Spice Rubbed Pork Tenderloin with Asian Cole Slaw
- 2 pork tenderloins, each about 12 ounces, silver skin removed
- 1 tablespoon peanut oil
- 2 teaspoons Chinese five-spice powder
- Kosher salt and freshly ground pepper
- Cole Slaw:
- 1 1/2 tablespoons rice vinegar
- 1 1/2 teaspoons soy sauce
- 1 1/2 teaspoons mirin
- 1 lime, juiced
- 1 1/2 teaspoons finely grated peeled fresh ginger
- 1 1/2 teaspoons peanut oil
- 1 1/2 teaspoons toasted sesame oil
- 1/4 head Napa cabbage, (about 1/2 pound,) thinly sliced crosswise
- 1/2 large head radicchio, thinly sliced, (about 2 cups)
- 4 scallions (white and green parts), thinly sliced
- 1 orange or yellow bell pepper, stemmed, seeded, and thinly sliced
- 1 red apple, such as Macoun, Cortland, or Pink Lady
- Kosher salt and freshly ground black pepper
Position a rack closest to the broiler and preheat to high.
Brush the tenderloins with the oil and rub all over with the five-spice powder. Season with salt and pepper, to taste. Lay the pork on a broiler pan and, broil turning once, until golden, about 5 to 7 minutes per side. (An instant-read thermometer should register between 140 and 150 degrees F when inserted into the thickest part of the meat.) Set meat aside for at least for 5 minutes before slicing.

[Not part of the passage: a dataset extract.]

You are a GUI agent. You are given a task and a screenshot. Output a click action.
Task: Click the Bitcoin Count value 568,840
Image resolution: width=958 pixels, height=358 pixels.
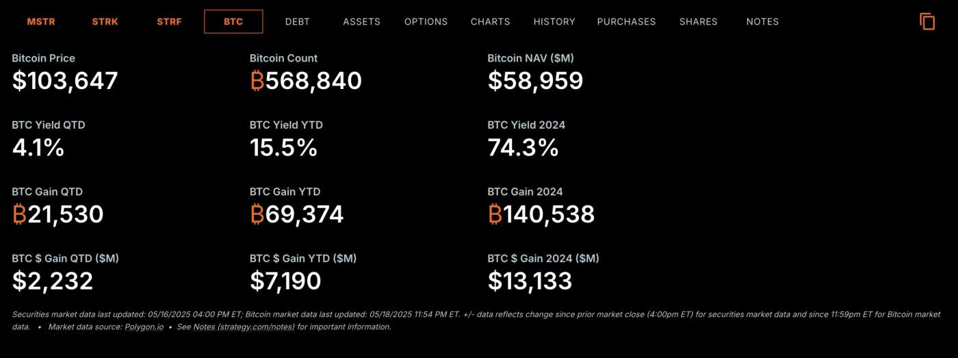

Meanwhile, whisk the vinegar with the soy sauce, mirin, lime juice, and ginger in a glass measuring cup. Gradually whisk in the peanut and sesame oils. Toss the cabbage, radicchio, scallions, and bell pepper in a large bowl with 1/4 cup of the vinaigrette. Grate the apple (with the skin but not the seeds) directly into the slaw, and toss again. Season, to taste, with salt and pepper.
Slice the pork and divide among 4 plates. Garnish with some of the slaw and drizzle with remaining vinaigrette. Serve.